The trade group’s monthly reading of contract signings – which is a forward-looking indicator of where sales of previously owned homes will likely be within one to two months – rose 5.1 percent in March.
With distressed properties now accounting for nearly half of the market’s sales activity, the pending sales reading points to an increase in REO and short sales in the coming months.
NAR described its latest assessment as another sign that the market’s recovery is proving to be “uneven, but a notable improvement.”
The trade group’s measurement of contract activity has risen in six of the past nine months. Reports of actual sales of previously owned homes have exhibited the same ups and downs.
“Since reaching a cyclical bottom last June, pending home sales have posted an overall gain of 24 percent and demonstrate the market is recovering on its own,” said Lawrence Yun, NAR’s chief economist.
“The index means modest near-term gains in existing-home sales are likely, which would be even stronger if tight mortgage lending criteria returned to normal, safe standards,” Yun added.
Contracts signings rose last month in every region of the country except the Northeast, where the pending sales index dropped 3.2 percent from the previous month, NAR said.
In the Midwest the index rose 3.0 percent in March. In the West pending home sales increased 3.1 percent, and in the South they jumped 10.3 percent.

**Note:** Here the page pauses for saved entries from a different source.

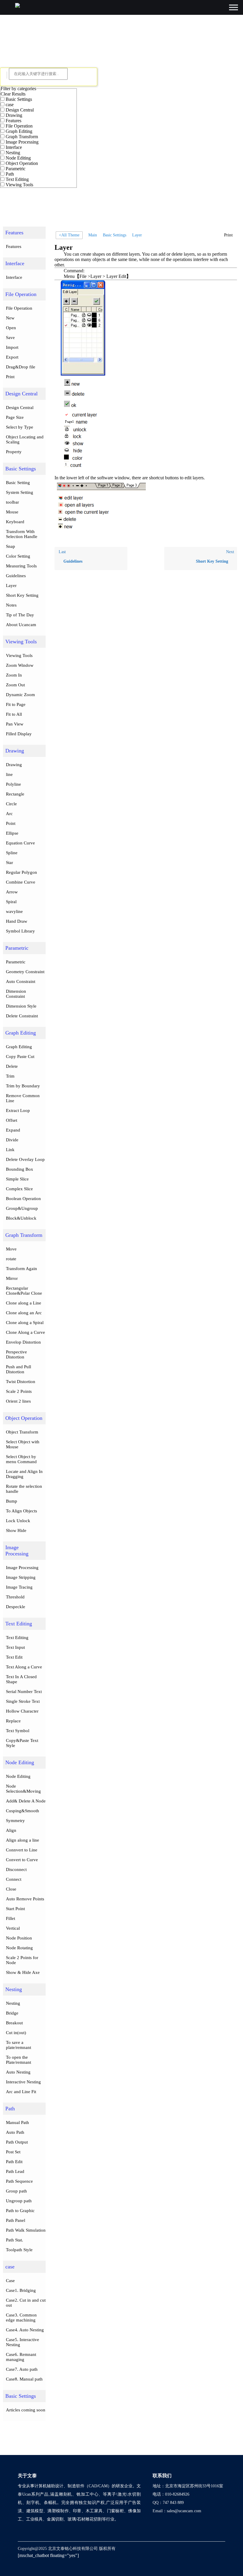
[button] (229, 235)
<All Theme (69, 235)
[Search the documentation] (6, 75)
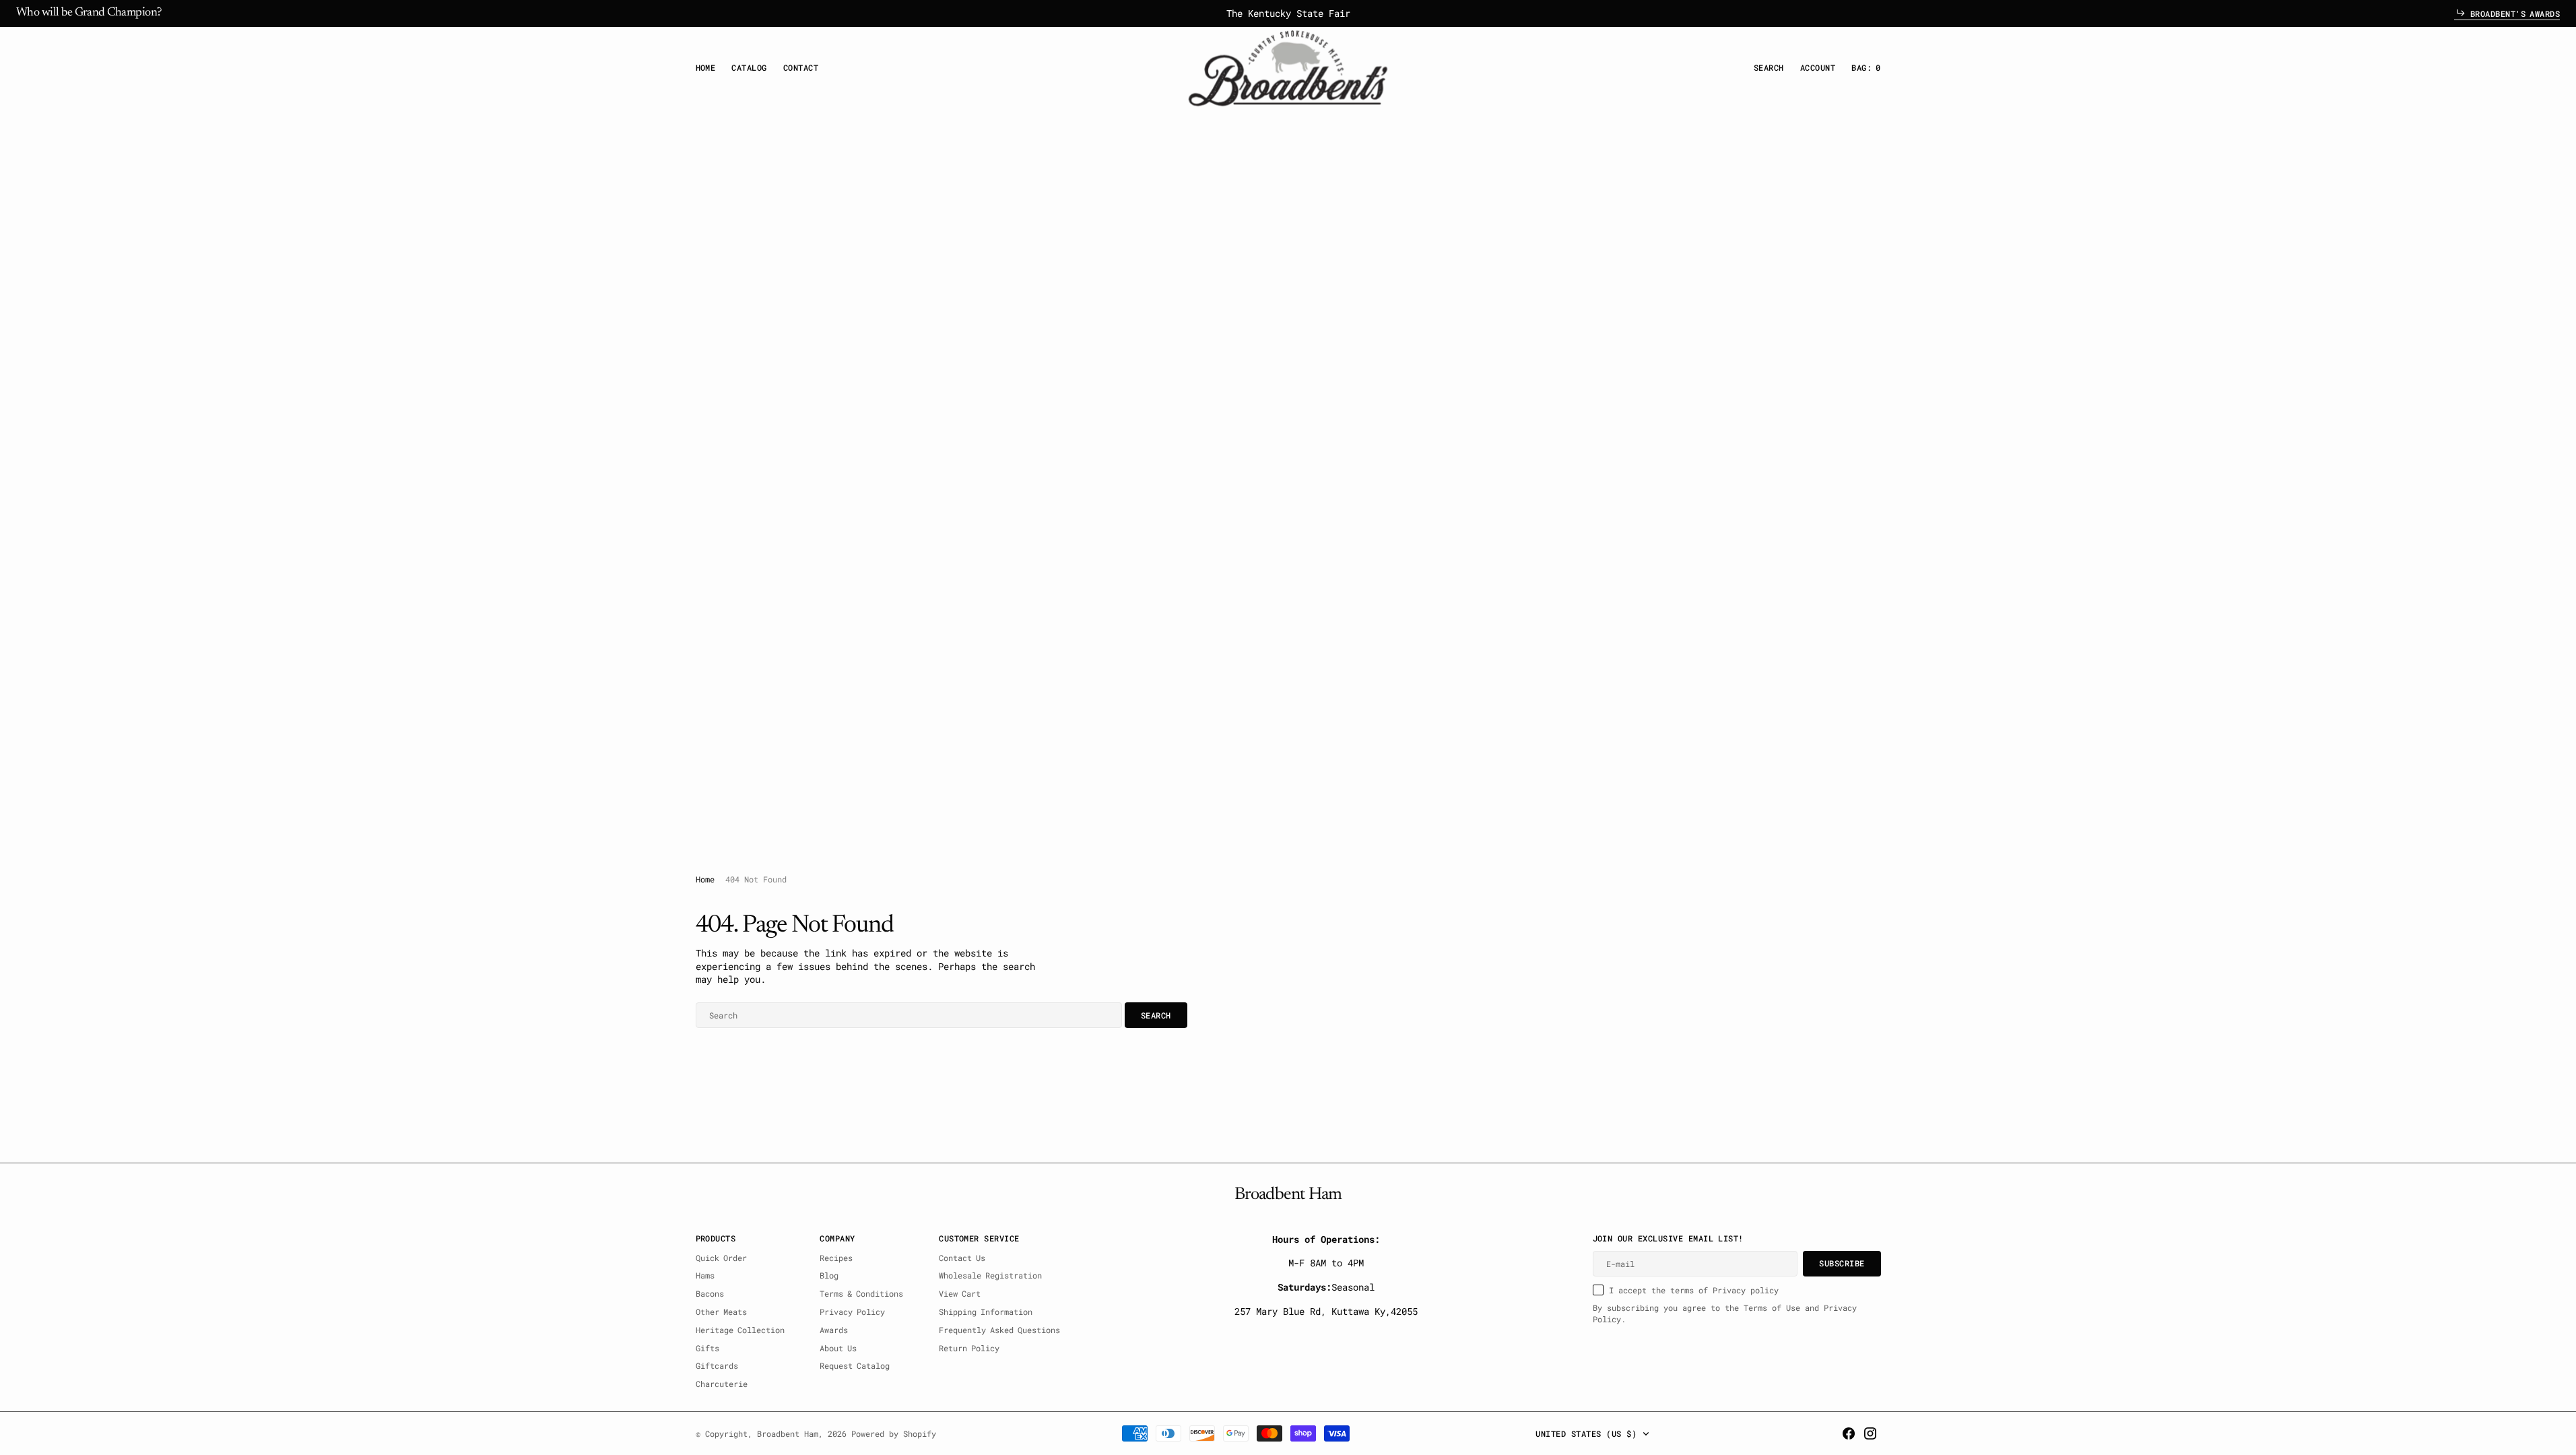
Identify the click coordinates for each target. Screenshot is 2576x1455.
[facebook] (1848, 1433)
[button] (1817, 67)
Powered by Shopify (893, 1433)
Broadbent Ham (787, 1433)
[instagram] (1870, 1433)
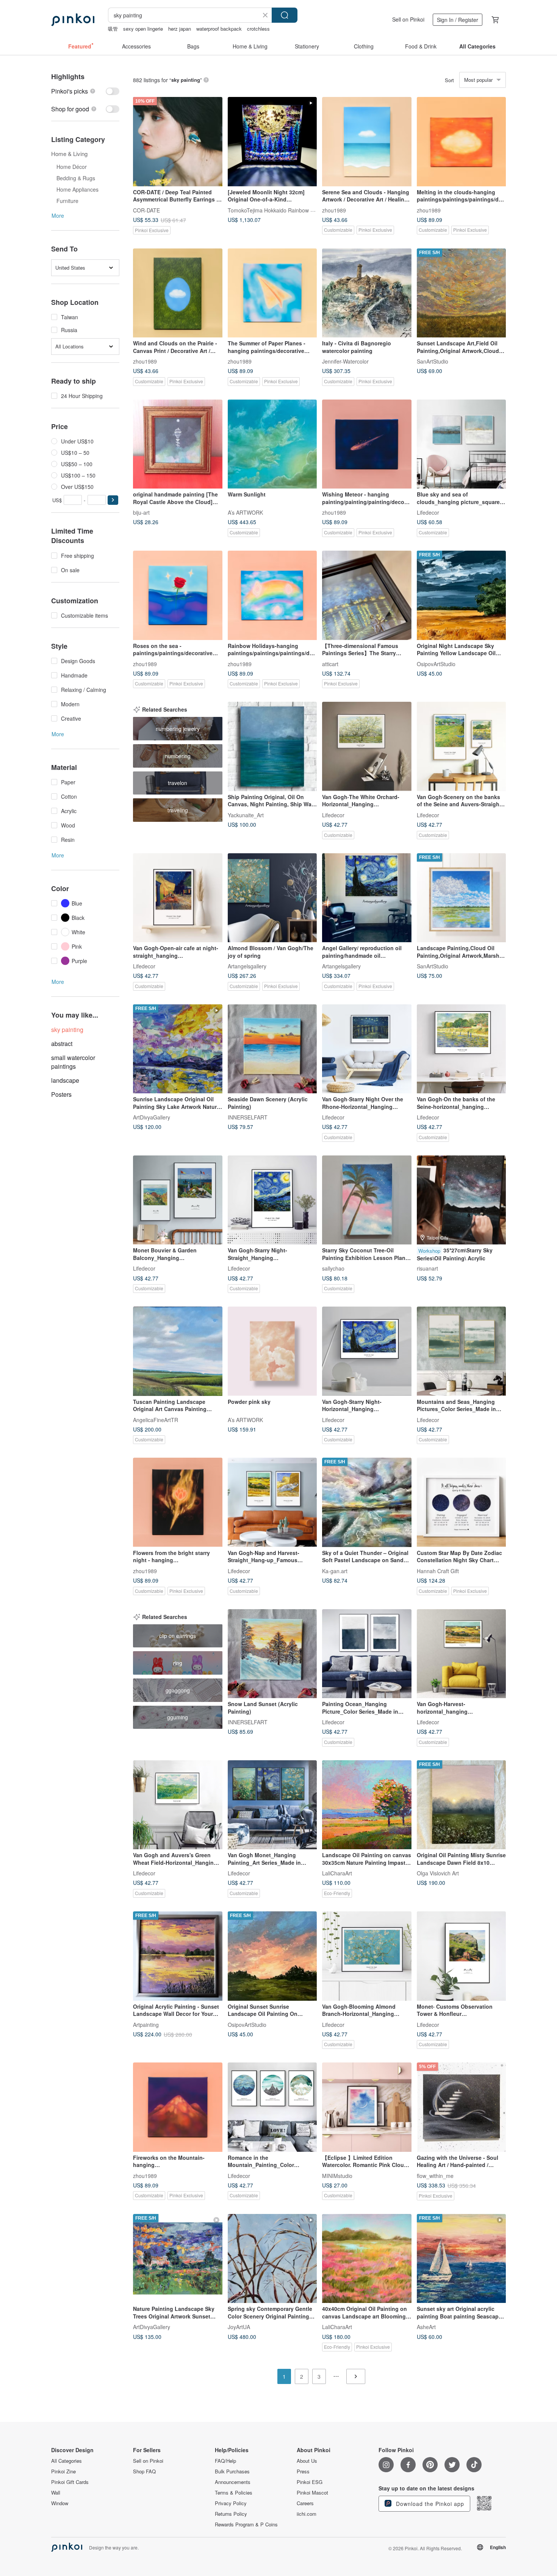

“Based on the current uptrend with very favorable affordability conditions, rising apartment rents, and ongoing job creation, existing-home sales should rise around 5 to 10 percent this year with sales growth of lower priced homes likely to outperform high-end homes,” Yun said.
He explained that with more homes sold in the lower price range, it will ultimately translate to further declines in price trends.
“The good news,” Yun added, “is that recent homebuyers are staying well within budget, leading to exceptionally low loan default rates among homebuyers over the past two years.”